New approval for certain types of PTCL
The FDA has expanded the indications for brentuximab vedotin injection (Adcetris) to include certain types of peripheral T-cell lymphoma (PTCL). This is the first FDA approval for treatment of newly diagnosed PTCLs—rare, fast-growing non-Hodgkin lymphomas that develop from T-cells.
Brentuximab is a monoclonal antibody that binds to the CD30 protein found on some cancer cells. Under the new approval, it can be used to treat adults with previously untreated systemic anaplastic large cell lymphoma (ALCL) and other CD30-expressing PTCLs in combination with chemotherapy. It was previously approved to treat adults with previously untreated stage III or IV classical Hodgkin lymphoma (cHL), cHL after relapse, cHL after stem cell transplant when a patient is at a high risk of relapse or progression, systemic ALCL after failure of other treatment, and primary cutaneous ALCL or CD30-expressing mycosis fungoides after failure of other treatment.
The most common adverse reactions to brentuximab plus chemotherapy include peripheral neuropathy, nausea and vomiting, diarrhea, leukopenia, fatigue, oral ulcers, constipation, alopecia, fever, and anemia. Patients should be monitored for infusion reactions, anaphylaxis, neuropathy, fever, gastrointestinal complications, infections, tumor lysis syndrome, serious skin reactions, pulmonary toxicity, and hepatotoxicity. In addition, the prescribing information includes a Boxed Warning about the risk of progressive multifocal leukoencephalopathy, a potentially fatal infection of the brain.

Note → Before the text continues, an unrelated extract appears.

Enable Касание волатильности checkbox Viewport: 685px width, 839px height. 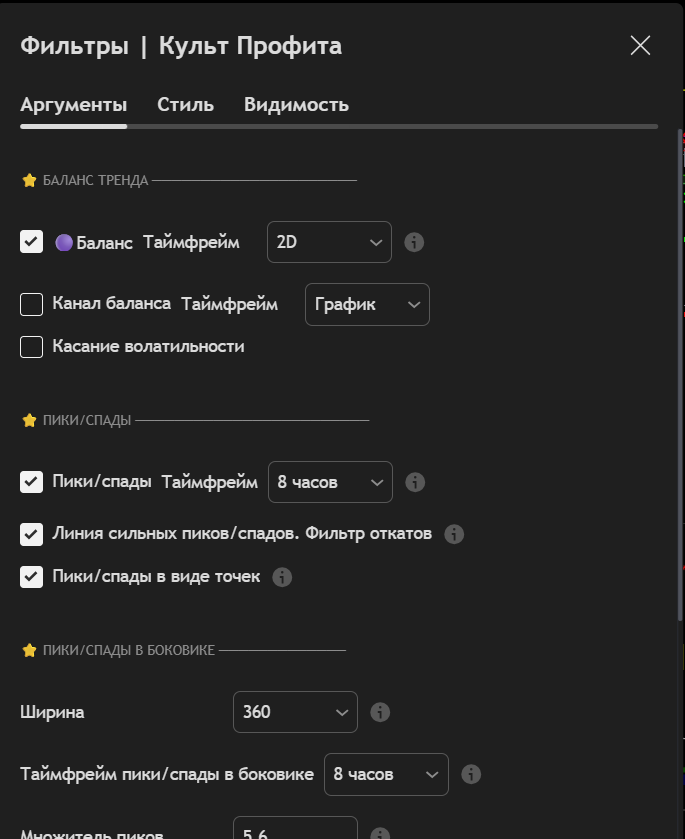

Source: FDA approves first-line treatment for peripheral T-cell lymphoma under new review pilot. US Food & Drug Administration. News release. November 16, 2018.

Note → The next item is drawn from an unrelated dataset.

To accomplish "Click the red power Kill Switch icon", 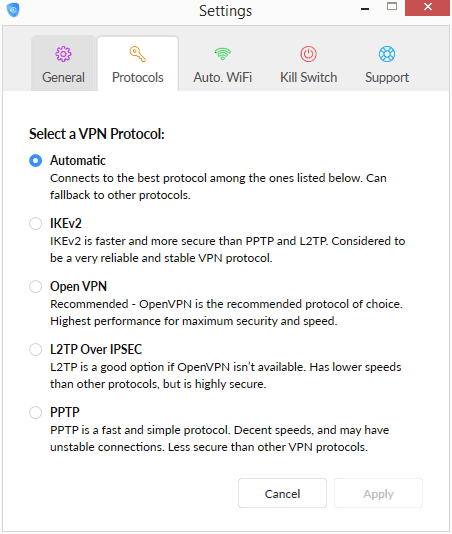I will click(309, 54).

Pediatric drug studies are often unfinished
Many drugs currently prescribed to children have not been studied or formally approved for pediatric use. The Pediatric Research Equity Act of 2003 authorizes the FDA to require postmarketing clinical studies on drug safety and effectiveness for pediatric patients, but recent research shows that many of these studies are never completed.
Researchers examined 114 new drugs or new uses for drugs that were approved by the FDA between 2007 and 2014. A total of 222 postmarketing studies in children were required for these approvals. As of December 2017, only 34% of those studies had been completed, and only 45% of completed studies had been reported in a journal. At the time of approval, only 16% of drugs approved with a mandate for postmarketing studies were labeled with any information on pediatric efficacy, safety, or dosing. This increased to only 41% after a median follow-up of 7 years.

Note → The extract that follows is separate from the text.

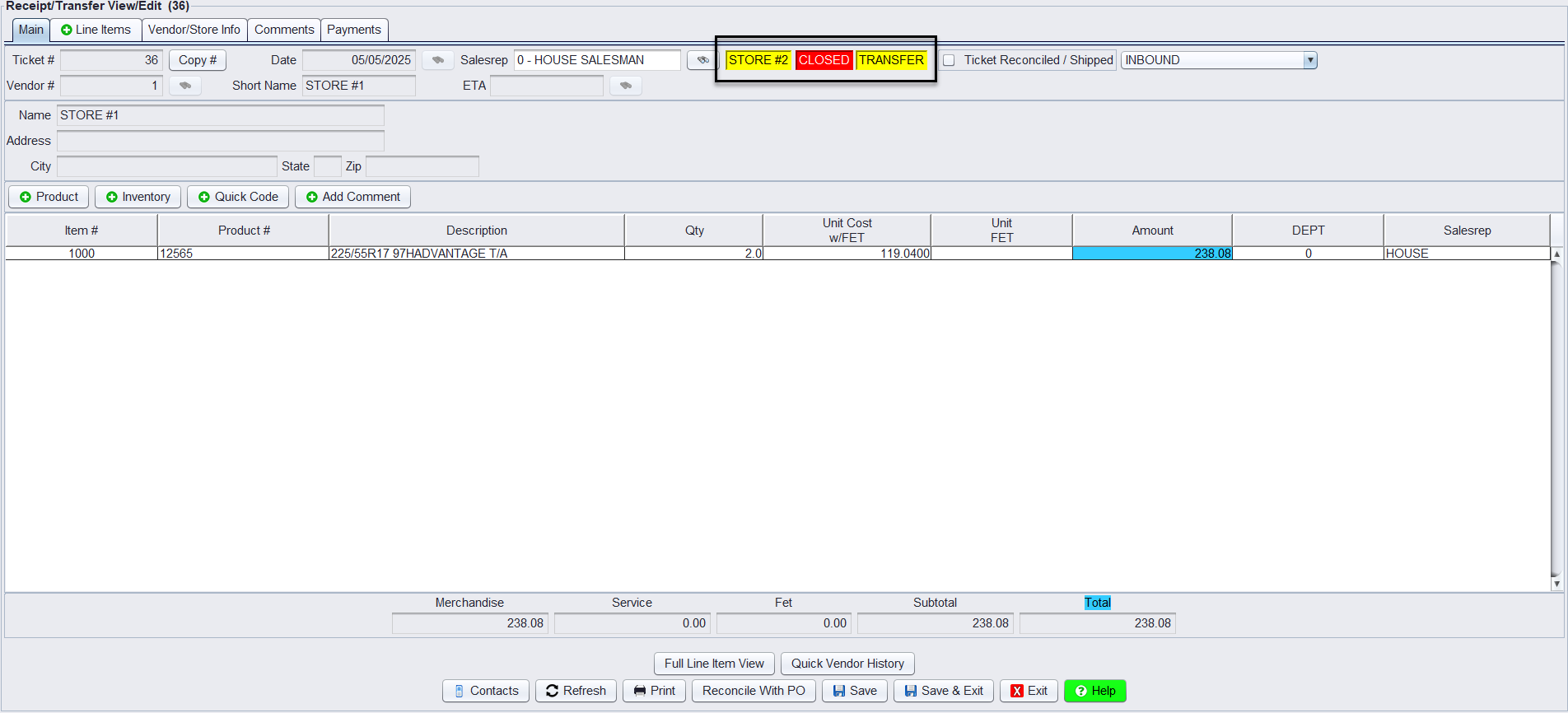
Task: Click Exit with the red X icon
Action: [x=1029, y=691]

“As a clinician, I was struck early on by how little evidence we often have to guide medication use in children,” commented study coauthor Florence Bourgeois, MD, MPH. “Although the FDA has an established process to ensure medicines are safe and effective in adults, this has historically been lacking for children.” The authors recommend more FDA oversight and use of enforcement tools to ensure completion of pediatric studies.
Sources: Hwang TJ, Orenstein L, Kesselheim AS, Bourgeois FT. Completion rate and reporting of mandatory pediatric postmarketing studies under the US Pediatric Research Equity Act. JAMA Pediatr. [e-pub Nov. 19, 2018]. Two thirds of required pediatric post-marketing drug studies are missing. Boston Children's Hospital. News release. November 19, 2018.